__Records provided__.
Segment Open

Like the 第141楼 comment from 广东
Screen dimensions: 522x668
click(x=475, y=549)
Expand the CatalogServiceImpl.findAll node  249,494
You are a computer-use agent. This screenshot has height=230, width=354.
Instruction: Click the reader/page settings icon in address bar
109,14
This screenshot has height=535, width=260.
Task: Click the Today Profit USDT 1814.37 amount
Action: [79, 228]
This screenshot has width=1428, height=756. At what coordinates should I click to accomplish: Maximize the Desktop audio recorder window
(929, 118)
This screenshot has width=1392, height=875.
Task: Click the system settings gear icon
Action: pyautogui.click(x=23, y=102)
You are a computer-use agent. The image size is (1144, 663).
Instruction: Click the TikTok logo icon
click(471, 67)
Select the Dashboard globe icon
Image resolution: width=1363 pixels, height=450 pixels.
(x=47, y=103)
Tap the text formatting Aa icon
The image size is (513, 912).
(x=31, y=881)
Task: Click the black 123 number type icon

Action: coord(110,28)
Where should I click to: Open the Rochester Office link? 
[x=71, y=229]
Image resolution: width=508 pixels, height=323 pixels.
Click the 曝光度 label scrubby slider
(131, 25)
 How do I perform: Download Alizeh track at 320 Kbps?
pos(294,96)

Segment Closed

The data should be written out again in full, exactly as it stands.

Like the 第141楼 comment from 广东
Screen dimensions: 522x668
click(x=475, y=549)
Expand the CatalogServiceImpl.findAll node  249,494
You are a computer-use agent. This screenshot has height=230, width=354.
Instruction: Click the reader/page settings icon in address bar
109,14
This screenshot has height=535, width=260.
Task: Click the Today Profit USDT 1814.37 amount
Action: [79, 228]
This screenshot has width=1428, height=756. At what coordinates should I click to accomplish: Maximize the Desktop audio recorder window
(929, 118)
This screenshot has width=1392, height=875.
Task: Click the system settings gear icon
Action: pyautogui.click(x=23, y=102)
You are a computer-use agent. The image size is (1144, 663).
Instruction: Click the TikTok logo icon
click(471, 67)
Select the Dashboard globe icon
Image resolution: width=1363 pixels, height=450 pixels.
(x=47, y=103)
Tap the text formatting Aa icon
The image size is (513, 912).
(x=31, y=881)
Task: Click the black 123 number type icon

Action: coord(110,28)
Where should I click to: Open the Rochester Office link? 
[x=71, y=229]
Image resolution: width=508 pixels, height=323 pixels.
Click the 曝光度 label scrubby slider
(131, 25)
 How do I perform: Download Alizeh track at 320 Kbps?
pos(294,96)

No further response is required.